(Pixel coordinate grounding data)
== Segment start ==

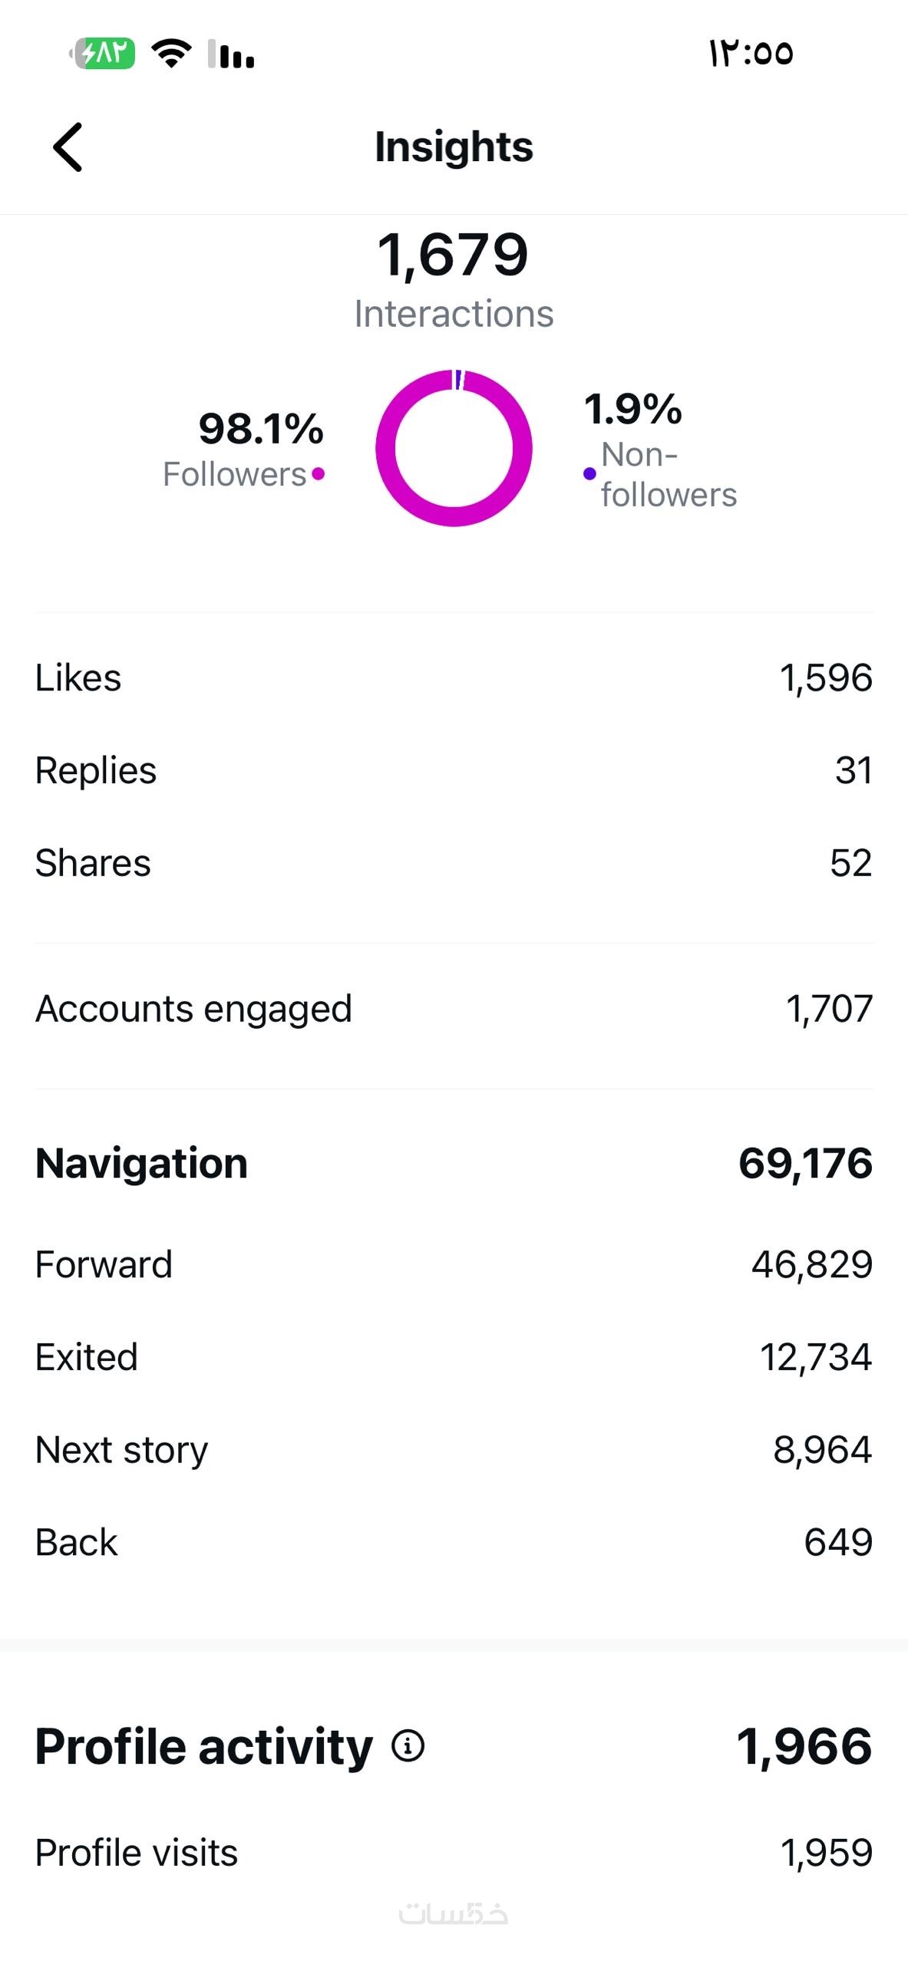Select the Replies row

point(454,770)
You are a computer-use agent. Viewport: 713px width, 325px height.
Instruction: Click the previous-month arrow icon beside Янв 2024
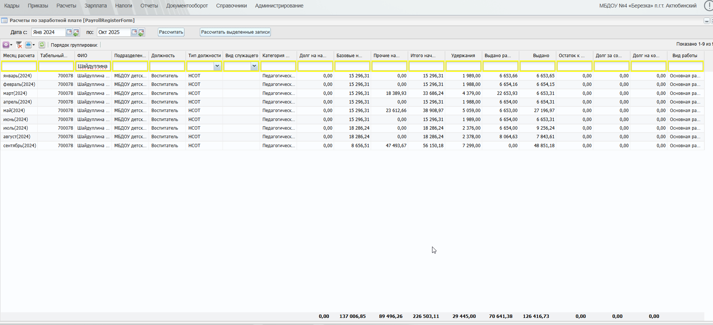(76, 33)
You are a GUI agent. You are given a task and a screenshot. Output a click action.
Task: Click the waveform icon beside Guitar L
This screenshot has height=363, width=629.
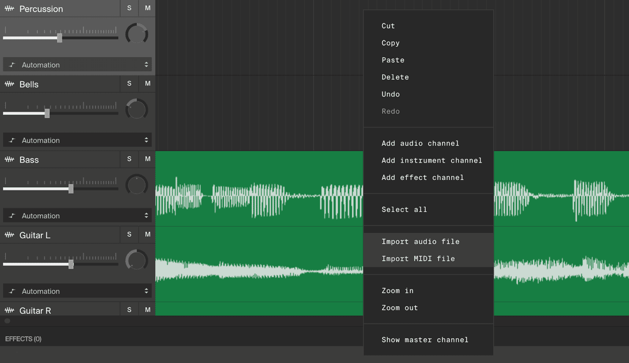9,235
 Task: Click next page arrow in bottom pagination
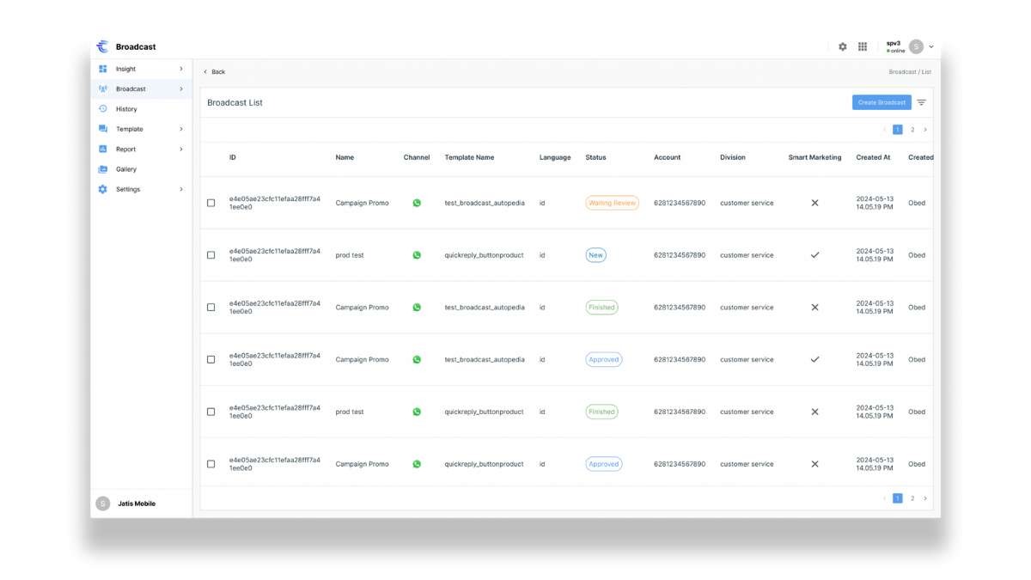[925, 498]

== Segment end ==

▶ **Assigned task**: Repeat word for word the lines beginning at the one with "Task: Click next" and ending at the final line of the records above, both included, and no others. Leave the pictures out.

▶ **Output for this exercise**:
 Task: Click next page arrow in bottom pagination
[925, 498]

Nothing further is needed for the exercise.